2. Aux termes de l’article L. 521-1 du code de justice administrative : « Quand une décision administrative, même de rejet, fait l’objet d’une requête en annulation ou en réformation, le juge des référés, saisi d’une demande en ce sens, peut ordonner la suspension de l’exécution de cette décision ou de certains de ces effets, lorsque l’urgence le justifie et qu’il est fait état d’un moyen propre à créer, en l’état de l’instruction, un doute sérieux quant à la légalité de la décision (…) ». Aux termes de l’article L. 522-1 de ce code : « Le juge des référés statue au terme d'une procédure contradictoire écrite ou orale. Lorsqu'il lui est demandé de prononcer les mesures visées aux articles L. 521-1 et L. 521-2, de les modifier ou d'y mettre fin, il informe sans délai les parties de la date et de l'heure de l'audience publique (…) ». L’article L. 522-3 du même code dispose : « Lorsque la demande ne présente pas un caractère d'urgence ou lorsqu'il apparaît manifeste, au vu de la demande, que celle-ci ne relève pas de la compétence de la juridiction administrative, qu'elle est irrecevable ou qu'elle est mal fondée, le juge des référés peut la rejeter par une ordonnance motivée sans qu'il y ait lieu d'appliquer les deux premiers alinéas de l'article L. 522-1 ». Aux termes du premier alinéa de l’article R. 522-1 dudit code : « La requête visant au prononcé des mesures d’urgence doit (…) justifier de l’urgence de l’affaire ».

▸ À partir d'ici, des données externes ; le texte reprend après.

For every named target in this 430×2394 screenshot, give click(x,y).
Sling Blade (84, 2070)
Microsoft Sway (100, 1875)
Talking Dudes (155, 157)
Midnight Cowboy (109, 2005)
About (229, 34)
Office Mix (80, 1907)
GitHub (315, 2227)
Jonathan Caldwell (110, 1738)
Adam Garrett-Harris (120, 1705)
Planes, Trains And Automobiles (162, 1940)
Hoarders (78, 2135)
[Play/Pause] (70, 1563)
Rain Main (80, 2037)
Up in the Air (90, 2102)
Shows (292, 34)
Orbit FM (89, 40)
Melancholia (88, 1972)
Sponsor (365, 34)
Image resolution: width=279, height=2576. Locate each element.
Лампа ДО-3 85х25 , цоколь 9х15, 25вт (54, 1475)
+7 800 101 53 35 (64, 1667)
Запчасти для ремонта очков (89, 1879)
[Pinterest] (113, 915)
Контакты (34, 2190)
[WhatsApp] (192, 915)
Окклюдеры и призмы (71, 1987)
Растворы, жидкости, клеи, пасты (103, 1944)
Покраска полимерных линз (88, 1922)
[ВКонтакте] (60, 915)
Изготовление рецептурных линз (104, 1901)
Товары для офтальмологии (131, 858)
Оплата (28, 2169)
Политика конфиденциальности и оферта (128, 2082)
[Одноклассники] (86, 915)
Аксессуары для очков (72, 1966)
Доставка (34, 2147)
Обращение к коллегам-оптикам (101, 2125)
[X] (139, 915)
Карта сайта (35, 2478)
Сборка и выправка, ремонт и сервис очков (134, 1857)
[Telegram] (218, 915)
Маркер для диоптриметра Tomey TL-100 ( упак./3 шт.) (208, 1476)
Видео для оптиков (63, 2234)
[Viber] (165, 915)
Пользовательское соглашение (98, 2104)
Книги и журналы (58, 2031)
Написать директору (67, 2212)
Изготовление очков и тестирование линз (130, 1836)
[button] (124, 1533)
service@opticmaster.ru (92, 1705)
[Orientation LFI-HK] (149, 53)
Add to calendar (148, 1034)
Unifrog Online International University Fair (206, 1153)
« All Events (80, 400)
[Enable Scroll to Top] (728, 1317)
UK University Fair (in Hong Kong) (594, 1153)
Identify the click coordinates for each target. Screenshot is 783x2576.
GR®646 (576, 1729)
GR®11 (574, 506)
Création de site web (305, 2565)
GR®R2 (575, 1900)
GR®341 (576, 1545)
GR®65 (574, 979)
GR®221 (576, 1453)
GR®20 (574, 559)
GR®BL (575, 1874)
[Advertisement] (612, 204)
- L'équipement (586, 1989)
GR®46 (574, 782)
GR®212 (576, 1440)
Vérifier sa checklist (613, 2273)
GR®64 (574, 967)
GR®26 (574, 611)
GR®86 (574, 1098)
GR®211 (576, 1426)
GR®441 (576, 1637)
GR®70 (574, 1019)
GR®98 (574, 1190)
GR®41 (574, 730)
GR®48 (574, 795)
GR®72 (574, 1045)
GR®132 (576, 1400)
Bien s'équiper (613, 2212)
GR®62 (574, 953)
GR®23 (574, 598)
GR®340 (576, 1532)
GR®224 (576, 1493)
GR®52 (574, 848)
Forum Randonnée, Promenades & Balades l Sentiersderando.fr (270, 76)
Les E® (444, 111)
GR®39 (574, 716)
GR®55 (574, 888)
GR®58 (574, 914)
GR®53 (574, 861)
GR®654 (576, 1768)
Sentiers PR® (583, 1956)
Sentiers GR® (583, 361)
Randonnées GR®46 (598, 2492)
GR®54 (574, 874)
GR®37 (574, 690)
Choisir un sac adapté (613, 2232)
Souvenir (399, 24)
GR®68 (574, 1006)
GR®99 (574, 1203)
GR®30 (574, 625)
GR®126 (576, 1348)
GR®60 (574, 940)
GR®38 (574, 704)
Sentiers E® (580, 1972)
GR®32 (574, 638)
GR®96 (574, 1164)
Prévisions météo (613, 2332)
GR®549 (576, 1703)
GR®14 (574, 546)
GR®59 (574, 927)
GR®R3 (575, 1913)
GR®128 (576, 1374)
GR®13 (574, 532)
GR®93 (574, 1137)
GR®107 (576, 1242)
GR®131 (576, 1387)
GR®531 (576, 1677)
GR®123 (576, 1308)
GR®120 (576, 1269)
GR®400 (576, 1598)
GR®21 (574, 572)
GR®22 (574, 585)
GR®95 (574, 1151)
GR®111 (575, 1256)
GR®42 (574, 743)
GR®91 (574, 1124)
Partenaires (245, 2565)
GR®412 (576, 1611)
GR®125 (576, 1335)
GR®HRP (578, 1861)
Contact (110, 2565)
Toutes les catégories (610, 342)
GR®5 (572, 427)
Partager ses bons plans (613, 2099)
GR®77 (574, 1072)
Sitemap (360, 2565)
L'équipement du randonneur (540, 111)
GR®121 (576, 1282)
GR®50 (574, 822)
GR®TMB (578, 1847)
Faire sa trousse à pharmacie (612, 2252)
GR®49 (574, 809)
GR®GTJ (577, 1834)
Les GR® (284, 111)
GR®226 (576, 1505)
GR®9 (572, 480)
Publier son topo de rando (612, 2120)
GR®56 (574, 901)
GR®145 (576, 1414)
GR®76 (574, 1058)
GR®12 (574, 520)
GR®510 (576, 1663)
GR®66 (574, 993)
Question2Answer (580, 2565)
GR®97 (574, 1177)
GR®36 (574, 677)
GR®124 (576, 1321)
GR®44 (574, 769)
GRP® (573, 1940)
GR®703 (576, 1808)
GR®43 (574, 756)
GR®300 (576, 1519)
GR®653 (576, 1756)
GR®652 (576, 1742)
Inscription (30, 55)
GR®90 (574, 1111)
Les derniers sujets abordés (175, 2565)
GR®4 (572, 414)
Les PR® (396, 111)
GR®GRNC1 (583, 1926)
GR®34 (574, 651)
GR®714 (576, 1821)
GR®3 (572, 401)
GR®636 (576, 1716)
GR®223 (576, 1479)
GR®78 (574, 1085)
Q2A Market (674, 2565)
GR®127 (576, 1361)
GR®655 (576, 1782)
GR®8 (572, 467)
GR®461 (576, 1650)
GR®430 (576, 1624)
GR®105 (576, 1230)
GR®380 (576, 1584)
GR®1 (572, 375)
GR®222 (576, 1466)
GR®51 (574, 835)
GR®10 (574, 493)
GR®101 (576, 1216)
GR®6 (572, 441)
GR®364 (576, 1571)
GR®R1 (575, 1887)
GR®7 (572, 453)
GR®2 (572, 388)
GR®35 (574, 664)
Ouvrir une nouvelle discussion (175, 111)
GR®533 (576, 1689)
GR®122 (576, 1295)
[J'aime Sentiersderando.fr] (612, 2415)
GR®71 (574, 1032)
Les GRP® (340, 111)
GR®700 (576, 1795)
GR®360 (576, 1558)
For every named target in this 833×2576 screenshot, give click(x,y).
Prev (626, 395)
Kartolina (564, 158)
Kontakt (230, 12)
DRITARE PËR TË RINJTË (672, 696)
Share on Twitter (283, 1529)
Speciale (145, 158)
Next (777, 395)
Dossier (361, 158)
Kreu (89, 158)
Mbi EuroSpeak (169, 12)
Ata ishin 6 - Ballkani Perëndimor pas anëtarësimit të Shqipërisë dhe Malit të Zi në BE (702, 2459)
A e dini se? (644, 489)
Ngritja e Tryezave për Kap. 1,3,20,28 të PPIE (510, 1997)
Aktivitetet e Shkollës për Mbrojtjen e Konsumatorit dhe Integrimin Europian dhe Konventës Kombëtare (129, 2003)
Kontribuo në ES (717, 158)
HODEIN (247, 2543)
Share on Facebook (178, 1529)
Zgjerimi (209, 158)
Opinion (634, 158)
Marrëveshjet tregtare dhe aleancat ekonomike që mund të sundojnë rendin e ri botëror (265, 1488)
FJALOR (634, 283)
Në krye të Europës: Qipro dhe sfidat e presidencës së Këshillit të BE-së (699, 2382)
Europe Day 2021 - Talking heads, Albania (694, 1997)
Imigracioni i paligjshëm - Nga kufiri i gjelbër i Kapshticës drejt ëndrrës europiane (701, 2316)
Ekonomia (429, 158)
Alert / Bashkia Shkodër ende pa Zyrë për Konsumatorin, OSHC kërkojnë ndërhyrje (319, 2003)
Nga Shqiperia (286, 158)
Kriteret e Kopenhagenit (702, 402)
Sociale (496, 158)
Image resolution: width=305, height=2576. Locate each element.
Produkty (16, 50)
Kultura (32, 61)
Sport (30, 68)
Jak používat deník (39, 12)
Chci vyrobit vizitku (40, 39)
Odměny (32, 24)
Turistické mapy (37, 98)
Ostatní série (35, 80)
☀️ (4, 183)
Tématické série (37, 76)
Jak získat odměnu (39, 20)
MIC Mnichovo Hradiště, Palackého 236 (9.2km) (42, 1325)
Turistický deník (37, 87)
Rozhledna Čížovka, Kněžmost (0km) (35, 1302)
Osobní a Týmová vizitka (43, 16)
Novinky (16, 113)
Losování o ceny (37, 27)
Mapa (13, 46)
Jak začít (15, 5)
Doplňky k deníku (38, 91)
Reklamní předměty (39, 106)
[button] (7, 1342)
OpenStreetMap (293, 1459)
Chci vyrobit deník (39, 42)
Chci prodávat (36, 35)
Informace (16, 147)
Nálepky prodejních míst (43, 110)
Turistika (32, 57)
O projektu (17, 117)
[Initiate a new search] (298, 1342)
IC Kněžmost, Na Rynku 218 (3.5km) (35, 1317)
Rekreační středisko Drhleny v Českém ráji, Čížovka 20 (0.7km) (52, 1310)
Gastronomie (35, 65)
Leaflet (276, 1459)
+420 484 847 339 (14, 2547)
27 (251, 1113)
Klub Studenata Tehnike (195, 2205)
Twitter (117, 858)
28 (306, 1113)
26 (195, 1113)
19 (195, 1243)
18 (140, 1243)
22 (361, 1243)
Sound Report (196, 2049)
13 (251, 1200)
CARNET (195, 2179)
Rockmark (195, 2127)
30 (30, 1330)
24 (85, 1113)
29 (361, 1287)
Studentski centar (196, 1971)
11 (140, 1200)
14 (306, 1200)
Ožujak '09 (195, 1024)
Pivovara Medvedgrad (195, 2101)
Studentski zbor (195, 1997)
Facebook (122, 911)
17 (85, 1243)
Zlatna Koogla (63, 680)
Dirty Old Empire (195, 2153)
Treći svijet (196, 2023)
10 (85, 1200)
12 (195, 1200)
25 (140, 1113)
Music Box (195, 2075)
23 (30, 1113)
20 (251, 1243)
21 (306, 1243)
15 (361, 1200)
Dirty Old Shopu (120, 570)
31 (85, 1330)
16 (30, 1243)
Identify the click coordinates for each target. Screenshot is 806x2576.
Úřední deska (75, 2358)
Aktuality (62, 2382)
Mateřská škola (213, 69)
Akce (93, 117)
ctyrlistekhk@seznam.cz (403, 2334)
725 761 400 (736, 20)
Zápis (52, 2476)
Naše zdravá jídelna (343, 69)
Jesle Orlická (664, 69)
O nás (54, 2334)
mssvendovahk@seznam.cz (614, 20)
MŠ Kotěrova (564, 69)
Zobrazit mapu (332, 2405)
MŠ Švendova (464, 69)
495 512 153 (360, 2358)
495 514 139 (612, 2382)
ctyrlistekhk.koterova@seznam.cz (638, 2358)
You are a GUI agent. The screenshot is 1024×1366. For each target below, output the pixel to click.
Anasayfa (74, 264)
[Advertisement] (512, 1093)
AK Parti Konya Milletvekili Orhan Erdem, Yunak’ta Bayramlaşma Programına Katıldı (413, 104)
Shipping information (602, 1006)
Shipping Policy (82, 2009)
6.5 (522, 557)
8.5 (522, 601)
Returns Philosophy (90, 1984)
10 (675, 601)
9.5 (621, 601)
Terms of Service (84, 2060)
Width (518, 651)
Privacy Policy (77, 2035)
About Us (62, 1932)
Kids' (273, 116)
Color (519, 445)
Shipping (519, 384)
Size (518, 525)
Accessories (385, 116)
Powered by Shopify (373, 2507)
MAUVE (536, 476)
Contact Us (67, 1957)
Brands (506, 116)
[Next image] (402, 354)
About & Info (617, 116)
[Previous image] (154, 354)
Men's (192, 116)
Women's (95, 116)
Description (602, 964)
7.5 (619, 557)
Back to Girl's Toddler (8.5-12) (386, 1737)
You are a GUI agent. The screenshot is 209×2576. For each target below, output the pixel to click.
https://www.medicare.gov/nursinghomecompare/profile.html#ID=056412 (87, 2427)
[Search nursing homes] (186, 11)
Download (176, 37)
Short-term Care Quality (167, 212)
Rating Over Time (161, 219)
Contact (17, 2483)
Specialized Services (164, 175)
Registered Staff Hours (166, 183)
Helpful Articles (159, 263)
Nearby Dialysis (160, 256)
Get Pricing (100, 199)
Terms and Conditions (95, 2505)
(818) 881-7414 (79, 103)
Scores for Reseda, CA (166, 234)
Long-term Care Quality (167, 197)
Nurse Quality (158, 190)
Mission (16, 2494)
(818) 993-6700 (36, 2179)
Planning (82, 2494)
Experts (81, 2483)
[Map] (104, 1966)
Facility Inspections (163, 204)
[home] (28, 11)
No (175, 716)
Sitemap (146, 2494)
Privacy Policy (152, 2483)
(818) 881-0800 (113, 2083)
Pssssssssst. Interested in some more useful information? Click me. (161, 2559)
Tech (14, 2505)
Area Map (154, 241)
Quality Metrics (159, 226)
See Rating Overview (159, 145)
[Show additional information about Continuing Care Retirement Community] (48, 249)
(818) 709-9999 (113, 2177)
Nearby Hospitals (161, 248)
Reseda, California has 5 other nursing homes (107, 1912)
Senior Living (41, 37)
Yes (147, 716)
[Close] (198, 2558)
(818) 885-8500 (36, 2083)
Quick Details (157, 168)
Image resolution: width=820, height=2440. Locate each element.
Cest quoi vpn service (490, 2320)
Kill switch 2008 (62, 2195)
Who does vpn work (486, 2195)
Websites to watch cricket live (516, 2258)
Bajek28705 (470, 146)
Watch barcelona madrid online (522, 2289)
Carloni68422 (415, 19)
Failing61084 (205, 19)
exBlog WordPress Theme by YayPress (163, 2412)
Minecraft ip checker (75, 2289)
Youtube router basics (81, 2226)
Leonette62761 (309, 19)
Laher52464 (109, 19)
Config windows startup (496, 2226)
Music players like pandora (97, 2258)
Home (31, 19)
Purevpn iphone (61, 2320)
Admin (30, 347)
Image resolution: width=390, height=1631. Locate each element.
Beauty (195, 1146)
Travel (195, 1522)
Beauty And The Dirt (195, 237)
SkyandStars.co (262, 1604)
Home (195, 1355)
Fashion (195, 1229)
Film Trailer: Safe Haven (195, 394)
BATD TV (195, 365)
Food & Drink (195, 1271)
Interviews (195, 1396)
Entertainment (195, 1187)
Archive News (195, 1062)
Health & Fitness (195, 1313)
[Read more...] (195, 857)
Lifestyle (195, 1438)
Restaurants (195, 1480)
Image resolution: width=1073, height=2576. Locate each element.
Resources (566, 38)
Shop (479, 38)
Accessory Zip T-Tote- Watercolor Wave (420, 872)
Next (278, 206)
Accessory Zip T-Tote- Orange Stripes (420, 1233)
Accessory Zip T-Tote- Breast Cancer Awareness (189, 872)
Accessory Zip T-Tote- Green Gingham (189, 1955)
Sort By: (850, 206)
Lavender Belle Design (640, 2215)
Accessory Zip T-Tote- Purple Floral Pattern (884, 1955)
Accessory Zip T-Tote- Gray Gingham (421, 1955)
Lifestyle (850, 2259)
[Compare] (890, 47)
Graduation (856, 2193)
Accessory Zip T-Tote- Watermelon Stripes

3. La condition d’urgence à laquelle est subordonné le prononcé d’une mesure de suspension doit être regardée comme remplie lorsque la décision contestée préjudicie de manière suffisamment grave et immédiate à un intérêt public, à la situation du requérant ou aux intérêts qu’il entend défendre. Il appartient au juge des référés, saisi d’une demande tendant à la suspension d’une telle décision, d’apprécier concrètement, compte tenu des justifications fournies par le requérant, si les effets de celle-ci sur la situation de ce dernier, ou le cas échéant des personnes concernées, sont de nature à caractériser une urgence justifiant que, sans attendre le jugement de la requête au fond, l’exécution de la décision soit suspendue.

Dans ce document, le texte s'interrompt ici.